▶ **Set of tasks**
1. Write out the portion of the spinal implant article between "Surgeons often use" and "Advanced Functional Materials.", inclusive.
2. In the article on self-powering spinal implants, what terms are used to name the new materials the iSMaRT Lab developed?
3. Pick up the article on self-powering spinal implants after its last sentence and carry it on.

··· Provided text ···

Surgeons often use a cage to provide support where the disk once was between the vertebrae. Now, a team at the University of Pittsburgh Swanson School of Engineering is adding self-powering sensing capabilities into spinal implants. A paper detailing their work was recently published in Advanced Functional Materials.
“Smart implants can provide real-time biofeedback and offer many therapeutic and diagnostic benefits,” said Amir Alavi, assistant professor of civil and environmental engineering, whose iSMaRT Lab led the research. “But it is very challenging to integrate bulky circuits or power sources into the small area of implants. The solution is to use the implant matrix as an active sensing and energy harvesting medium. That’s what we’ve been focused on.”
The Intelligent Structural Monitoring and Response Testing (iSMaRT) Lab has developed a new class of multifunctional mechanical metamaterials, which act as their own sensors, recording and relaying important information about the pressure and stresses on its structure. The so-called meta-tribomaterials , or self-aware metamaterials, generate their own power and can be used for a wide array of sensing and monitoring applications.

··· Information provided ···

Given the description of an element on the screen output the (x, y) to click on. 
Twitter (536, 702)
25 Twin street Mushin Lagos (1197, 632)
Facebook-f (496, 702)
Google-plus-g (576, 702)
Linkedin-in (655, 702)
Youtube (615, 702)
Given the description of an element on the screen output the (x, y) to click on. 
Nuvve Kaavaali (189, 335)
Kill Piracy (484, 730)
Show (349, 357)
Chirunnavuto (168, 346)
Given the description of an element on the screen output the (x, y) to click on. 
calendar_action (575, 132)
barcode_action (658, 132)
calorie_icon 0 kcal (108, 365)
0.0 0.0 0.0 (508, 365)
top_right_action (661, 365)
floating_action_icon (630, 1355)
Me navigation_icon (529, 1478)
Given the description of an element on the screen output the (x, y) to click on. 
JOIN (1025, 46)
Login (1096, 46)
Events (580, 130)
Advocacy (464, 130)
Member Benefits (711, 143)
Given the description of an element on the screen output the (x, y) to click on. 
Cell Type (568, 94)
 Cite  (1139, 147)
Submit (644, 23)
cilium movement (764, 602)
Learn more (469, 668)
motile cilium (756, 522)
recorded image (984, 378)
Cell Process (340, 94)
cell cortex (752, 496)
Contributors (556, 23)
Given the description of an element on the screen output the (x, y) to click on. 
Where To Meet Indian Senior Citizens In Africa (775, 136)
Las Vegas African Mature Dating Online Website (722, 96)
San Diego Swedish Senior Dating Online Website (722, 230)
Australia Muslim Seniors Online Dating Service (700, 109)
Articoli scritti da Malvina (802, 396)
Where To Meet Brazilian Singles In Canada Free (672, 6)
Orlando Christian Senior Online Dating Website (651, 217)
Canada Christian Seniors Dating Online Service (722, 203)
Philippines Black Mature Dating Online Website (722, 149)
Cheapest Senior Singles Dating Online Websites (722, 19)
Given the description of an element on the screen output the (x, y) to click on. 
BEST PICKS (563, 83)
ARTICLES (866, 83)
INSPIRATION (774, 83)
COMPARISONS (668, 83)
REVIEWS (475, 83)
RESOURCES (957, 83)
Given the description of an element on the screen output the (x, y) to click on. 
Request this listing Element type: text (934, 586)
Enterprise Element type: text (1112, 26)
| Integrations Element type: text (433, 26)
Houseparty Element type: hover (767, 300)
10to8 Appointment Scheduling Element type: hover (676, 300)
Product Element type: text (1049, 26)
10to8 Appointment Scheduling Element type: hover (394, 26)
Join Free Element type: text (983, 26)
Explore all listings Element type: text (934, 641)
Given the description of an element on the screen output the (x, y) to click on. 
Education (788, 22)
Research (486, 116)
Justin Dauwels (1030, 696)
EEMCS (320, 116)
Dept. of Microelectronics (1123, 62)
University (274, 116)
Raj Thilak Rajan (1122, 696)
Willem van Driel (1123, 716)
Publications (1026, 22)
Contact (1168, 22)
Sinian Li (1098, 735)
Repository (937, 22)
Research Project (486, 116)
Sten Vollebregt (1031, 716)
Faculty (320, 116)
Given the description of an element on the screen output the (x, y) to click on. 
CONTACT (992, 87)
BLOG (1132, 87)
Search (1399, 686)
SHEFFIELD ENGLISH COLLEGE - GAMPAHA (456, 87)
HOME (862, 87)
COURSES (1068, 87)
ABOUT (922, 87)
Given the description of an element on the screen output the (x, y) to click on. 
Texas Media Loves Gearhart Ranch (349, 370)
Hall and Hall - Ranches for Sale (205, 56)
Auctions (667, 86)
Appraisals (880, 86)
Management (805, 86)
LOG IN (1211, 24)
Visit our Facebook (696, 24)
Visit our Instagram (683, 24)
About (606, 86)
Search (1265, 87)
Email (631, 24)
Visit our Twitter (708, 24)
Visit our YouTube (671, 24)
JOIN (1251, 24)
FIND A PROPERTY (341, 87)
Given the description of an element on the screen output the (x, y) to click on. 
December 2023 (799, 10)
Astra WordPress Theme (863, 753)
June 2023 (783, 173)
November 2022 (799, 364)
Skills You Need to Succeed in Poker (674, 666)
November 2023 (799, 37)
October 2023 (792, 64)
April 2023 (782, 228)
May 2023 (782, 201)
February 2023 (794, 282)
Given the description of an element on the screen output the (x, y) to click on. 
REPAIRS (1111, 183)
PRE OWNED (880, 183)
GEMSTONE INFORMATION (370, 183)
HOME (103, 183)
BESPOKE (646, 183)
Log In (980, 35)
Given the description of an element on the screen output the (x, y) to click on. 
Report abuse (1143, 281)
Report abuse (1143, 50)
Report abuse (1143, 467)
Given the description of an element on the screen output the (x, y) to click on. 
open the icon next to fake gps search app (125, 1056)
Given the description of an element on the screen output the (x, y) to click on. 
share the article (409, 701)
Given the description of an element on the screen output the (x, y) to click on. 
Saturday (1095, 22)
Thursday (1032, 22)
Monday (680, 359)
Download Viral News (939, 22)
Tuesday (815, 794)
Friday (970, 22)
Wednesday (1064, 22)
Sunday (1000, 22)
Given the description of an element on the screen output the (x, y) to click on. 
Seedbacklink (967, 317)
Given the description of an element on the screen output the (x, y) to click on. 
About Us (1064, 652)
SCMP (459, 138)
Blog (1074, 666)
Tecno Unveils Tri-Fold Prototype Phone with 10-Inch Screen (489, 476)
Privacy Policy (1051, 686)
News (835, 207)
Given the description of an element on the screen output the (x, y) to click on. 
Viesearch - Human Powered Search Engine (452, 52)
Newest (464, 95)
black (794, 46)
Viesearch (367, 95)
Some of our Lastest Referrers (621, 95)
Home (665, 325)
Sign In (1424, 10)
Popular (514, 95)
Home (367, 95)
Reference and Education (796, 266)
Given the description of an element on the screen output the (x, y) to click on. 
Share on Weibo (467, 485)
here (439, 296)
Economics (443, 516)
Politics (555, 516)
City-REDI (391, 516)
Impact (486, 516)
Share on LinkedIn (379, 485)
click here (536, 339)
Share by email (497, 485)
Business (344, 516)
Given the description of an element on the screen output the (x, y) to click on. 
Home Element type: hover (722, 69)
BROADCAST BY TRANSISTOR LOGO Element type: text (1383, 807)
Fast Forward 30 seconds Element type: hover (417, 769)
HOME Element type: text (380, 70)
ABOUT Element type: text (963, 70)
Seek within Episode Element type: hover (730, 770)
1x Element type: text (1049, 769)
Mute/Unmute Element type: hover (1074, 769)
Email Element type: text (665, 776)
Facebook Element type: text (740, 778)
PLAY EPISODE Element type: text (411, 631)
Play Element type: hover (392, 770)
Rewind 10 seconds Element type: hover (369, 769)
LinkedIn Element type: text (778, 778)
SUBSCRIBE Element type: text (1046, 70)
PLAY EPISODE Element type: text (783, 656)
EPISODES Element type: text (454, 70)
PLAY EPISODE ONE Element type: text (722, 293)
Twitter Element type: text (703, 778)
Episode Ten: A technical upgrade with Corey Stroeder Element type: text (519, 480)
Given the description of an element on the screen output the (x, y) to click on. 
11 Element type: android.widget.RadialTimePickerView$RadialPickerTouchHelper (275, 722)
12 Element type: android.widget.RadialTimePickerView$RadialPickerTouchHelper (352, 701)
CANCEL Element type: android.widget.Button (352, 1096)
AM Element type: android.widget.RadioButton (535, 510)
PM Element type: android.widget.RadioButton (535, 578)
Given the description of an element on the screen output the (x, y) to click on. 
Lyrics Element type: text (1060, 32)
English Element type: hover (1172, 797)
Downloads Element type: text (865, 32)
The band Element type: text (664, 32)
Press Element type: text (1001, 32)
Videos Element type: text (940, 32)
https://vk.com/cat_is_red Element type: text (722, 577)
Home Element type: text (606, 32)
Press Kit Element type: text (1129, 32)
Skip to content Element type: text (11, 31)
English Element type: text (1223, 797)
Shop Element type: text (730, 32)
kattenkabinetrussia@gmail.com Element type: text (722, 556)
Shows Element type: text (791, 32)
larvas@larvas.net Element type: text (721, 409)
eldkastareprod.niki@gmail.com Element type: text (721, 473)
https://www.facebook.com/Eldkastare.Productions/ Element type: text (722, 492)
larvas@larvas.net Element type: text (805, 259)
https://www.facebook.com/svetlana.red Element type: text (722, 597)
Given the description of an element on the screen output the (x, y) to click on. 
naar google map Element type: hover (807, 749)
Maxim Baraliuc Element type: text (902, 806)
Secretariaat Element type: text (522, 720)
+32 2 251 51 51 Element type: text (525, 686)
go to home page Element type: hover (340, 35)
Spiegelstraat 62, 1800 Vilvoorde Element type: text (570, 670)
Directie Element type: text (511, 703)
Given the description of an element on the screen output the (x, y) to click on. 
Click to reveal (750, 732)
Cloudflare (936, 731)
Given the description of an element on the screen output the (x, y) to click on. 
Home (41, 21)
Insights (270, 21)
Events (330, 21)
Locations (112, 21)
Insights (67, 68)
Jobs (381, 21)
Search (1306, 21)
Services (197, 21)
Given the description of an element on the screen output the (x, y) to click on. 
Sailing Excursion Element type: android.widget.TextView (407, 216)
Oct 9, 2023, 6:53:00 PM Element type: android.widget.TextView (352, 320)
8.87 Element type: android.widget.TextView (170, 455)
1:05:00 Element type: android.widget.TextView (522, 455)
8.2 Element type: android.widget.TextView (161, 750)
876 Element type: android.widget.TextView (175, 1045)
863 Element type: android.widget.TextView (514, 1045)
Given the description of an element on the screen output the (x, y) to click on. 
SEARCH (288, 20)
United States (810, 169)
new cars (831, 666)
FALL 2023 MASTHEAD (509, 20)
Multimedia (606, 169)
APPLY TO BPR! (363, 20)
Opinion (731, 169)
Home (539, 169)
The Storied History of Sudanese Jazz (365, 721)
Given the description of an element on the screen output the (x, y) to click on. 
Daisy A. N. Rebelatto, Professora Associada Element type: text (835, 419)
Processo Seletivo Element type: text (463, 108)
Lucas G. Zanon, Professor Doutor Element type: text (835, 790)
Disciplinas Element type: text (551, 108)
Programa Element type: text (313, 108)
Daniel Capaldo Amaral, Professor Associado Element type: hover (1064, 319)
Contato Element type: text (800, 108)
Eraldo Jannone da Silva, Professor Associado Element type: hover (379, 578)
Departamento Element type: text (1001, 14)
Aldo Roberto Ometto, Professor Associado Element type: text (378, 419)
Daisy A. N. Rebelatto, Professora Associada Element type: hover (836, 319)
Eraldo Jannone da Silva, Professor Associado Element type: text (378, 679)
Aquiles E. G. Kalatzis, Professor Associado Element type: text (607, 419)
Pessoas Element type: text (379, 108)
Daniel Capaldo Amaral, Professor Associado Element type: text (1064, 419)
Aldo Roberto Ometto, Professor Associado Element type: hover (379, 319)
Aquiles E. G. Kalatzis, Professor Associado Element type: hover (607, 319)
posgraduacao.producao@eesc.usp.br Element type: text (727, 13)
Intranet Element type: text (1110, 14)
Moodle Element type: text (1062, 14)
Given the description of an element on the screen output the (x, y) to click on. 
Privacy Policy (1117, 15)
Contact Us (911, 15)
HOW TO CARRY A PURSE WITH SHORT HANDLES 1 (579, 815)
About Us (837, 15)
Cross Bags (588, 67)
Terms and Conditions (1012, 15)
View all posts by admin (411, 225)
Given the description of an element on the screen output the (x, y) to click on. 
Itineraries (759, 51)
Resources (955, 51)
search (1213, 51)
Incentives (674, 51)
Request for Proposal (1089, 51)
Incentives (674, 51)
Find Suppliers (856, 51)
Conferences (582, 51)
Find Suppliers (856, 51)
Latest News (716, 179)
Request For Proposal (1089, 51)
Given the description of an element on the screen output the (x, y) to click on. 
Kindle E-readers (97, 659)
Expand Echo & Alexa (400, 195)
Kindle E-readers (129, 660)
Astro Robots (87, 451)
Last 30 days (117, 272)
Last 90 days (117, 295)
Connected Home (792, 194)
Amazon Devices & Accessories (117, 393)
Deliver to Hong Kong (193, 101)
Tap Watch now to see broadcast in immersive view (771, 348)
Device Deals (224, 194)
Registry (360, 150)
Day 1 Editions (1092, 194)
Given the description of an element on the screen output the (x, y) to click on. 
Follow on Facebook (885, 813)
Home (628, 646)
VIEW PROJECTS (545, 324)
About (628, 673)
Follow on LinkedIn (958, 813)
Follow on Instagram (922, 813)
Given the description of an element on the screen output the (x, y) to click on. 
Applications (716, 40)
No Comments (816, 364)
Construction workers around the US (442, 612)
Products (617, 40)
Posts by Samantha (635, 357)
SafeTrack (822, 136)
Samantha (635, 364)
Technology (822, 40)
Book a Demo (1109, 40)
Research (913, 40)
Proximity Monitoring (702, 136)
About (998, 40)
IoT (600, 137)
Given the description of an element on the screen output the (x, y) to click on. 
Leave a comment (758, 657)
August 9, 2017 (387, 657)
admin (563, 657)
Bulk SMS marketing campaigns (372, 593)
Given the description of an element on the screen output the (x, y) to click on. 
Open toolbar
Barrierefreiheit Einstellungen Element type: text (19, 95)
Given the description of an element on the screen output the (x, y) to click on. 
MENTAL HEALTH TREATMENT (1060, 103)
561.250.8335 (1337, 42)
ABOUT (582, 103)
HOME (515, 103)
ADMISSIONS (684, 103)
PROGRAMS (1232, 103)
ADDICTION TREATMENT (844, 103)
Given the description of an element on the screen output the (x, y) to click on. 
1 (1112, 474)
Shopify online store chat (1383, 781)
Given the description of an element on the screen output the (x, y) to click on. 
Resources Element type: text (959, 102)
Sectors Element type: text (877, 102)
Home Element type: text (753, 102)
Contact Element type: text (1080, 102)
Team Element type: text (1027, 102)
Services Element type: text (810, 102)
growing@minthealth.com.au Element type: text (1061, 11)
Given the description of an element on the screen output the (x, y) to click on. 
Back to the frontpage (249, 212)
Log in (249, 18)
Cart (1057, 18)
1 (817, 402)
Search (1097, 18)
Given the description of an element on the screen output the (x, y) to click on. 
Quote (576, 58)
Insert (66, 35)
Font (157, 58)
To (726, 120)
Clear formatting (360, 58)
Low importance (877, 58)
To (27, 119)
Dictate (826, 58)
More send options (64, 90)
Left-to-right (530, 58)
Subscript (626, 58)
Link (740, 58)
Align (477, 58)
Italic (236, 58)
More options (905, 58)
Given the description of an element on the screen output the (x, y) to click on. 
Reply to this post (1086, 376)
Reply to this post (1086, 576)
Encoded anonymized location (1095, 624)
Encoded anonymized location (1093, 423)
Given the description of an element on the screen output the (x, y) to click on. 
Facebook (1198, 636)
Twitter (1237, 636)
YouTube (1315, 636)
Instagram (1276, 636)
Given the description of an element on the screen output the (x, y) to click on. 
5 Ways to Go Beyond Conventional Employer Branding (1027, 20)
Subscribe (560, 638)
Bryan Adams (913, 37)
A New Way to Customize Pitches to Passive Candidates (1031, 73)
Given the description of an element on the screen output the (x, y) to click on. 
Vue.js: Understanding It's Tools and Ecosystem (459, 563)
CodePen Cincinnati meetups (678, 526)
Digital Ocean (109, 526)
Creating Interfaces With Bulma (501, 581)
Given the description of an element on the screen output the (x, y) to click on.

···

▶ **Numbered answers**
1.
Surgeons often use a cage to provide support where the disk once was between the vertebrae. Now, a team at the University of Pittsburgh Swanson School of Engineering is adding self-powering sensing capabilities into spinal implants. A paper detailing their work was recently published in Advanced Functional Materials.

2.
- multifunctional mechanical metamaterials
- meta-tribomaterials
- self-aware metamaterials

3.
The material is designed so that under pressure, contact-electrification occurs between its conductive and dielectric microlayers, creating an electric charge that relays information about the condition of the material matrix. In addition, it naturally inherits the mechanical tunability of standard metamaterials. The power generated using its built-in triboelectric nanogenerator mechanism eliminates the need for a separate power source, and a chip records data about the pressure on the cage, which is an important indicator of healing. The data can then be read non-invasively using a portable ultrasound scanner.
“Spinal fusion cages are being widely used in spinal fusion surgeries, but they’re usually made of titanium or PEEK polymer materials with certain mechanical properties,” Alavi said in a statement. “The stiffness of our metamaterial interbody cages can be readily tuned. The implant can be 3D-printed based on the patient’s specific anatomy before surgery, making it a much more natural fit.”
The team has tested the device in human cadavers and are looking to move on to animal models. Because the material itself is tuneable and scalable, the smart sensor design could be adapted to many other medical applications, such as cardiovascular stents or components for knee or hip replacements.
“This is a first-of-its-kind implant that leverages advances in nanogenerators and metamaterial to build multifunctionality into the fabric of medical implants,” said Alavi. “This technological advancement is going to play a major part in the future of implantable devices.”